Remarque avocate de la défense : L’accusé a bénéficié d’un non-lieu concernant tous les actes à l’hôpital.

  • Question avocat : Dans les documents lus, le mot « inyenzi » est évoqué plusieurs fois. Est-ce que l’accusé peut confirmer que c’est un mot dégradant pendant le génocide ?
  • Réponse de l’accusé : Le mot signifie cancrelats et je l’ai dit hier que c’était un mot dégradant. Il est vrai qu’historiquement, il servait aussi à désigner les assaillants de la milice royale, et signifiait “vaillant” avec la dimension d’”être le meilleur”. Est-ce que cette étymologie est une réalité ou une invention ? Je ne le sais pas. Mais c’est un terme qui a une évolution.
  • Question avocat : Mais pendant le génocide c’est dégradant ?
  • Réponse de l’accusé : Ça le désigne comme cible à tuer.
  • Question avocat : Le MDR était le parti de votre père ?
  • Réponse de l’accusé : Oui.
  • Question avocat : Vous souvenez-vous de l‘incendie de la maison de votre père par des miliciens ?
  • Réponse de l’accusé : Oui, j’avais 4 ou 5 ans, je m’en souviens, j’y étais.
  • Question avocat : La maison a été incendiée parce que votre père était militant ?
  • Réponse de l’accusé : Non, c’étaient des miliciens du Roi qui lançaient des attaques et brûlaient les maisons sur leur passage.
  • Question avocat : Est-ce que la violence politique vous a marqué ?
  • Réponse de l’accusé : Non, vous faites un raccourci, ce n’est pas le cas de tous ceux qui ont subi de la violence. Cela peut aussi être source de sagesse. Les Tutsi nous ont aidés avec la maison.
  • Question avocat : Est-ce que l’accouchement de la femme de l’ambassadeur n’était pas pour vous l’opportunité parfaite pour partir ?
  • Réponse de l’accusé : Non, car l’ambassadeur habite au Rwanda.
  • Question avocat : Oui, mais n’était-ce pas l’occasion de lui demander une faveur pour protéger vos enfants ?

■ ■ ■ ■ ■

> [Exercice à faire] Reprenez l'extrait du procès après sa dernière phrase et écrivez la suite de l'échange. Les entrées ne servent à rien ici.

> [Données fournies]
■ ■ ■ ■ ■

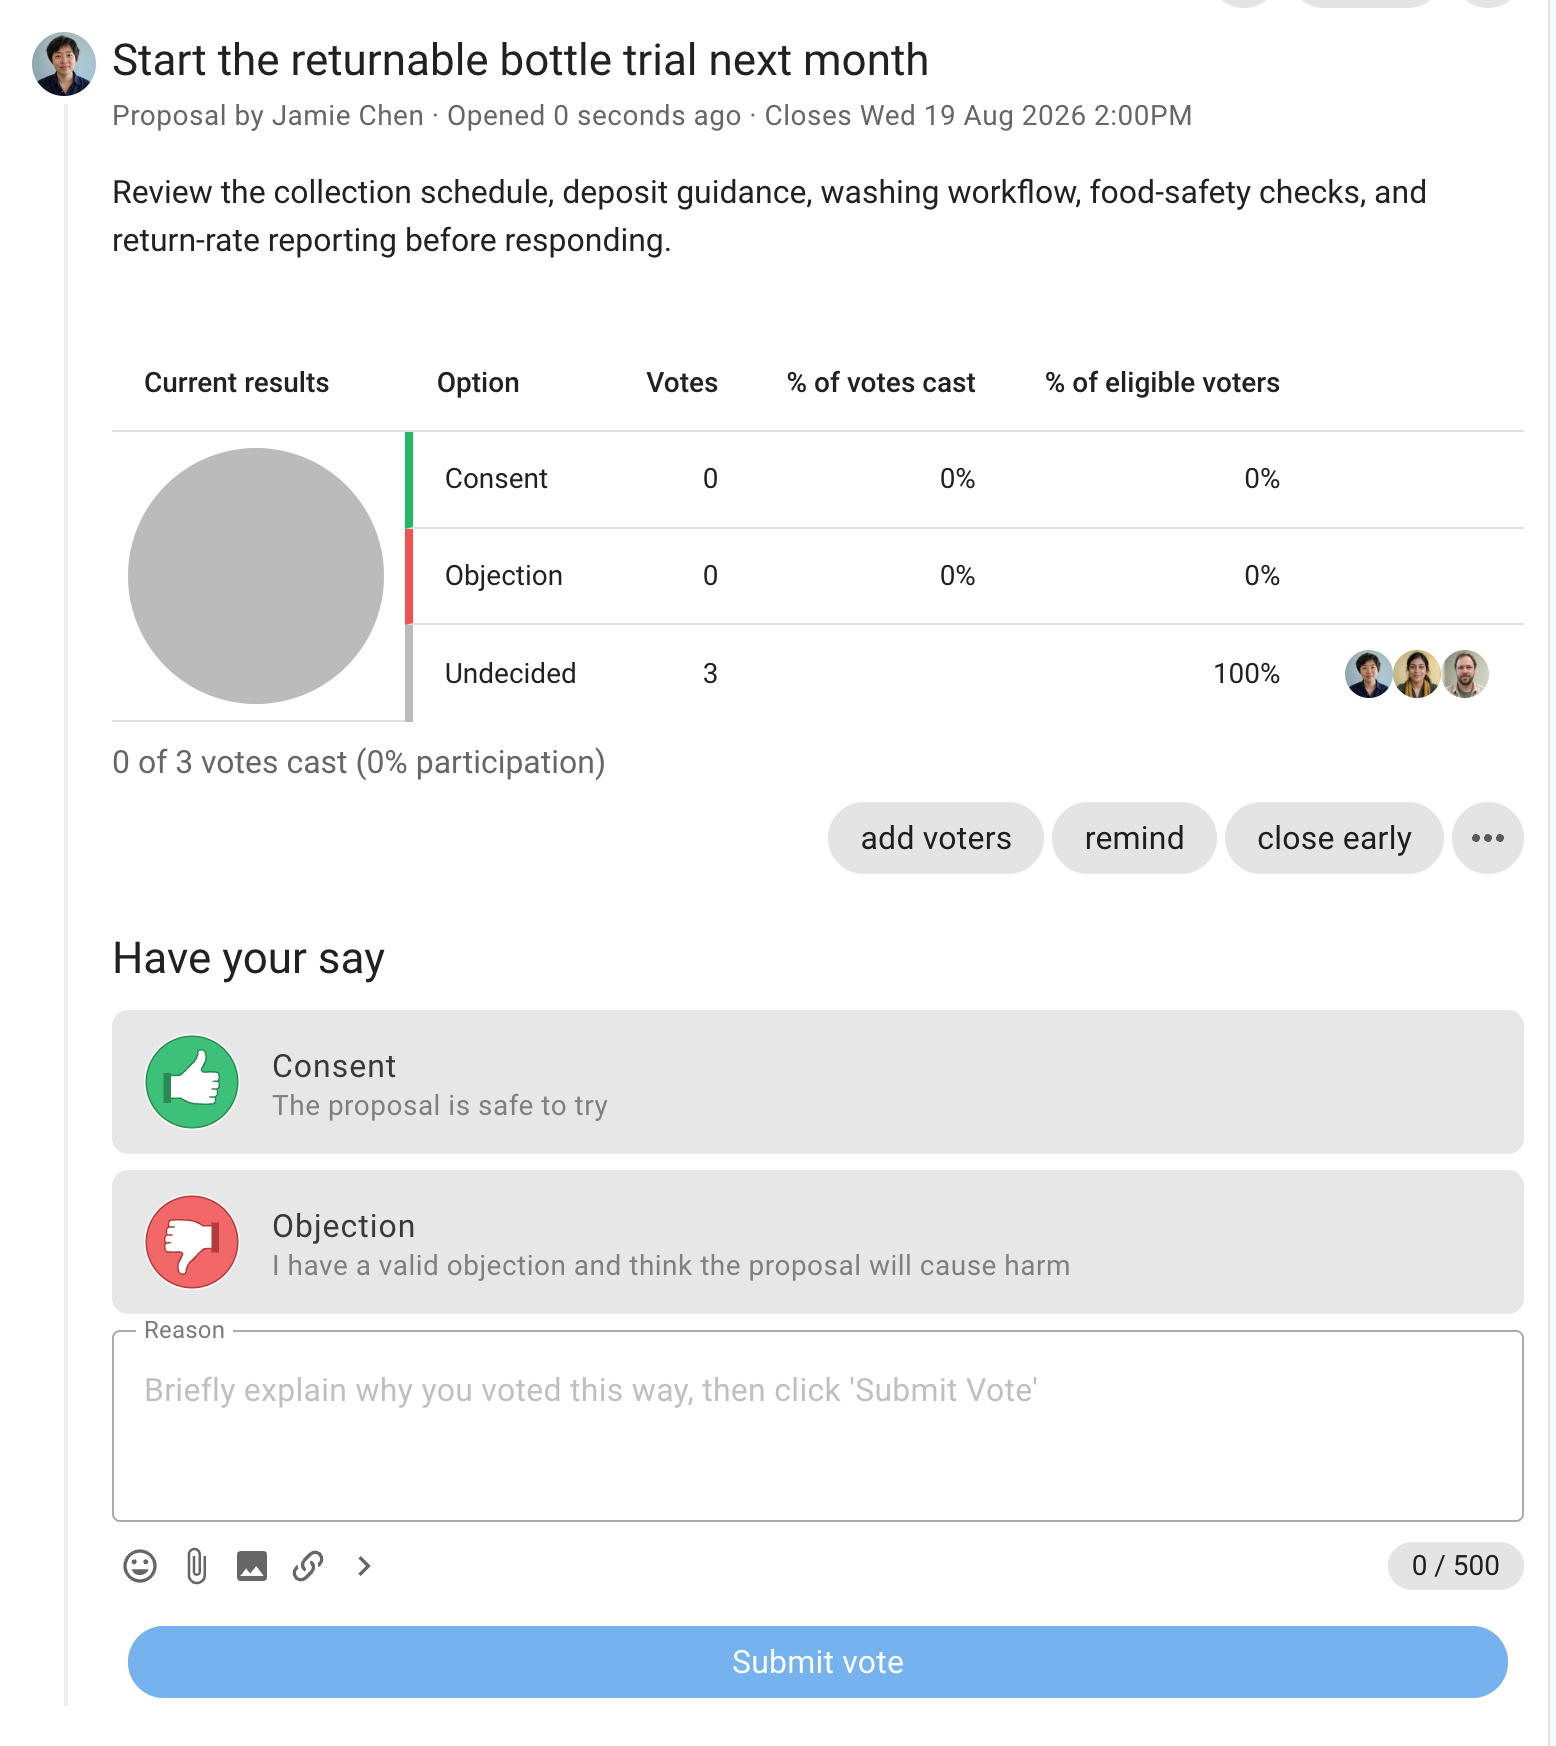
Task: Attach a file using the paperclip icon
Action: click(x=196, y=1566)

■ ■ ■ ■ ■

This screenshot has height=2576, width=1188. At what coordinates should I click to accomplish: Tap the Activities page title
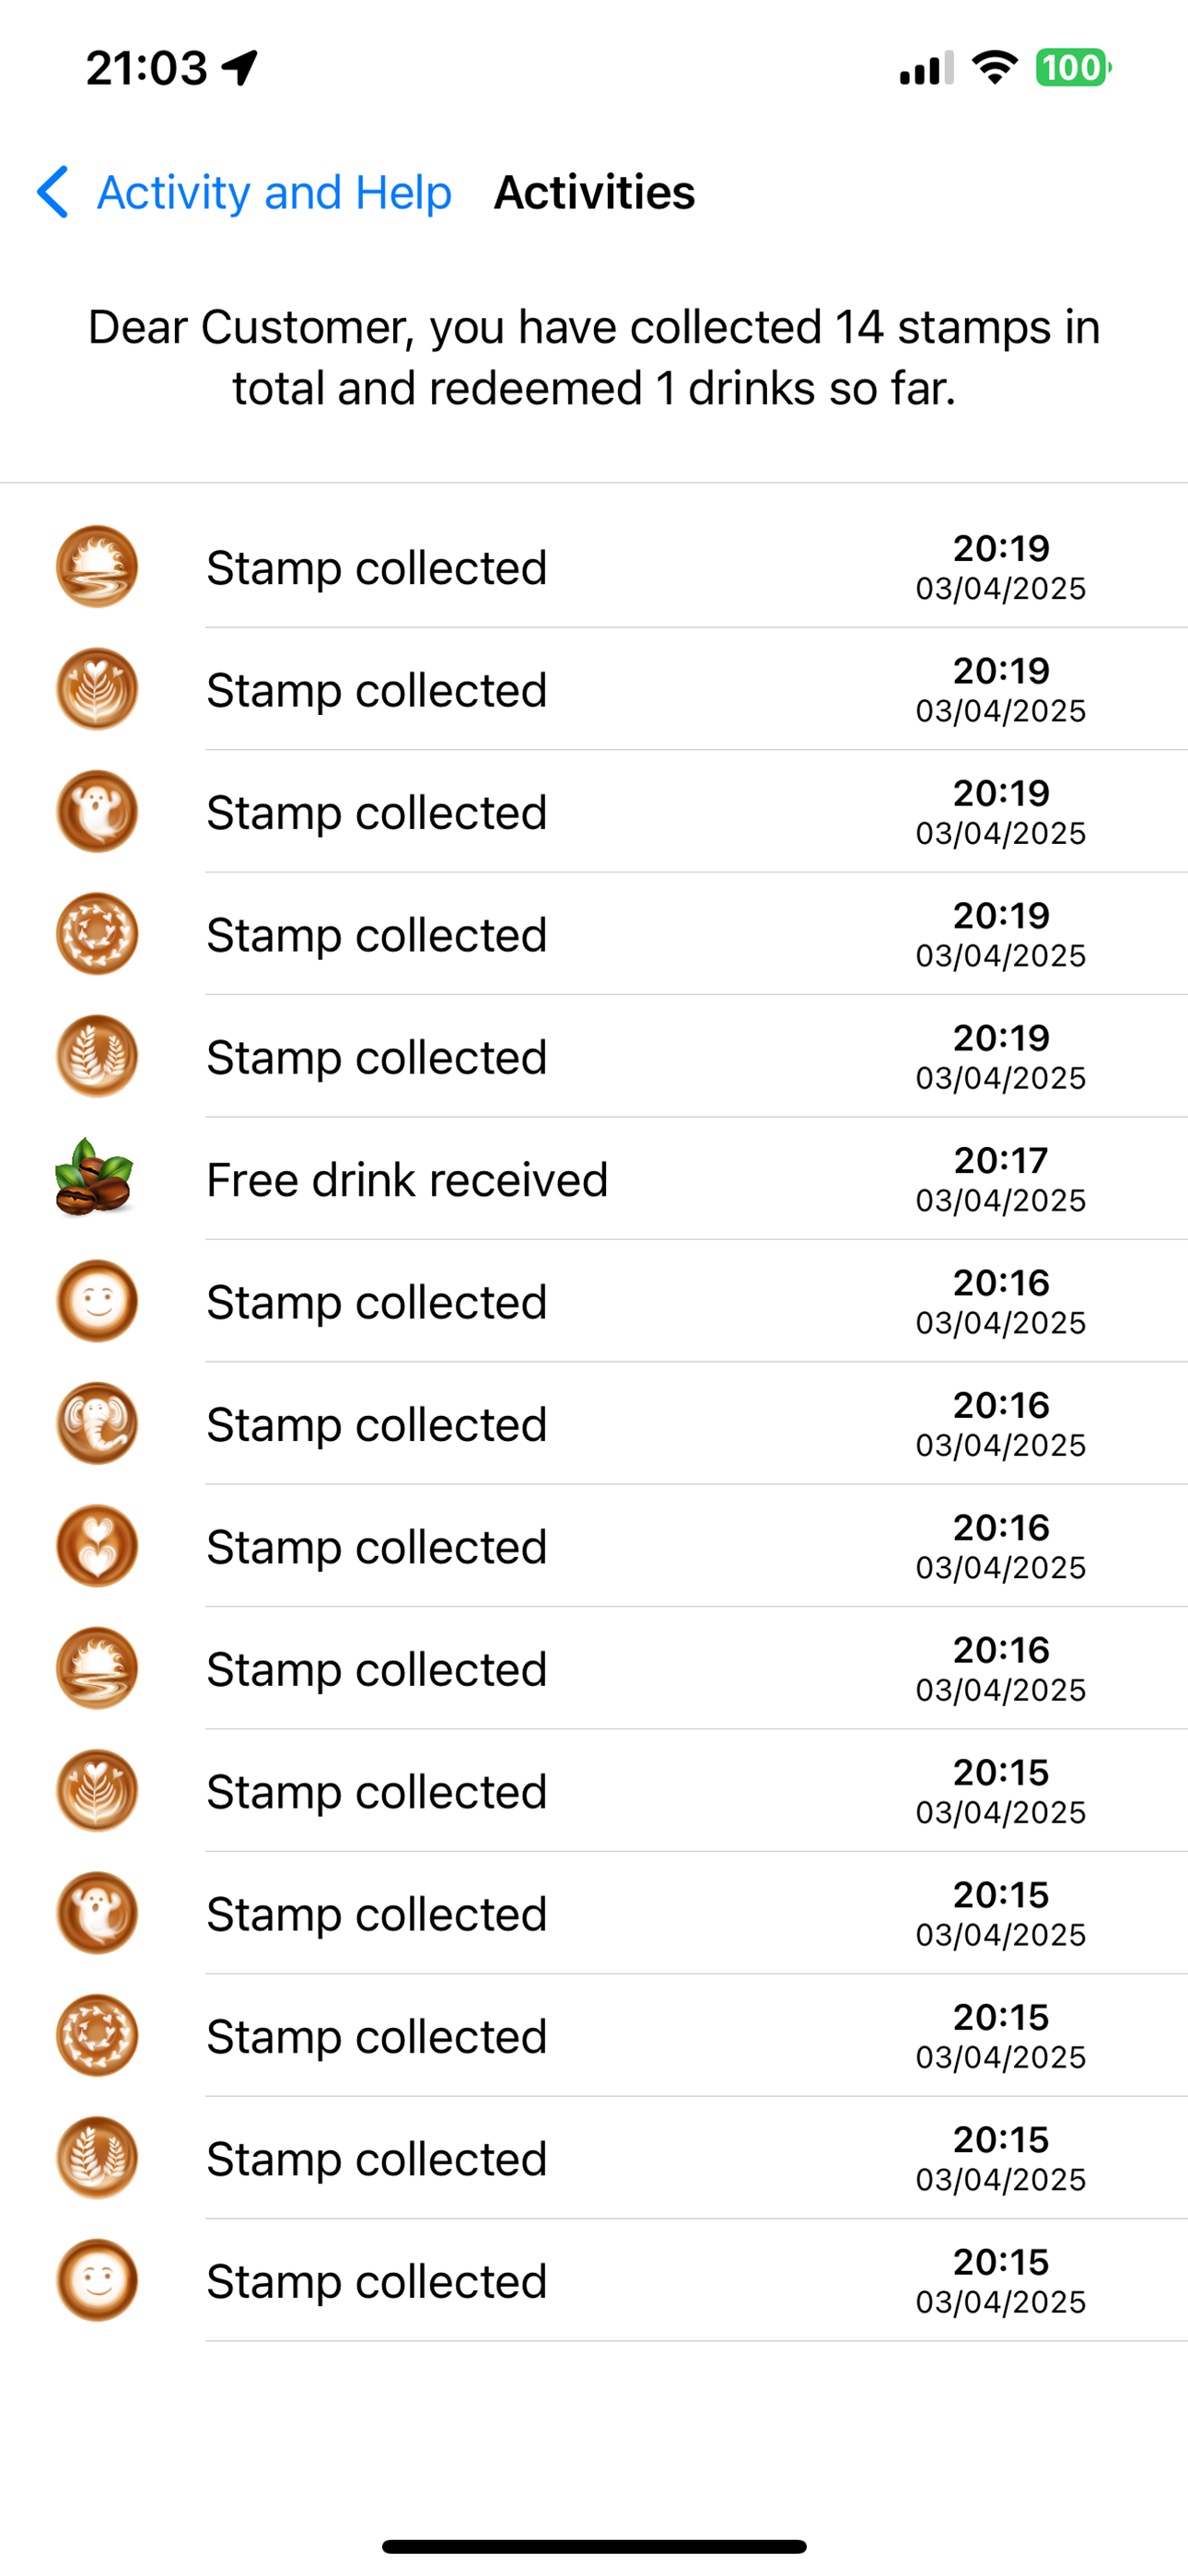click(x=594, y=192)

■ ■ ■ ■ ■

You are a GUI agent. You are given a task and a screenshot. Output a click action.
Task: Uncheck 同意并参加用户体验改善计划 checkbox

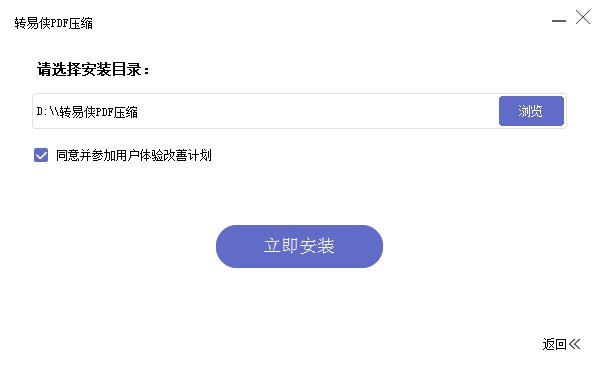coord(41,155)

■ ■ ■ ■ ■

> [Exercice corrigé]
  • Réponse de l’accusé : Non, j’ai juste fait accoucher sa femme et rien demandé. Peut-être qu’il pouvait m’aider à partir, mais comment aurais-je vécu au Burundi ? En plus, je n’étais pas encore dans une situation trop compliquée, et un départ a se prépare sauf si vous êtes sous les cartouches, ce qui n’était pas mon cas.
  • Question avocat : Dès 1993, Dismas fuit et vous êtes très proche de lui. Alison Des Forges en parlait dans son livre qu’il en savait peut-être plus sur les massacres à venir. Alors, pourquoi en 1993 vous n’étiez pas dans les dispositions à fuir ?
  • Réponse de l’accusé : Les exemples qui vous avez donnés sont des hommes politiques de haut niveau, moi je suis un citoyen comme les autres, je ne suis pas un homme politique.
  • Question avocat : Dans vos interrogatoires, vous dites que dès avril vous prenez conscience de ce qui allait se passer. Scandalisé, pourquoi vous n’avez pas fui en avril 1994 ?
  • Réponse de l’accusé : Peut-être que j’ai eu des échos de son discours en avril, et peut être que j’ai réagi à ça. Par rapport à fuir, il faut toujours se demander si maintenant est le moment. Mais moi, je suis une personne qui a tendance à se dire que ça va toujours s’améliorer. C’est ma femme qui a pris l’initiative de nous envoyer les billets d’avion, mais seul je ne l’aurais pas fait.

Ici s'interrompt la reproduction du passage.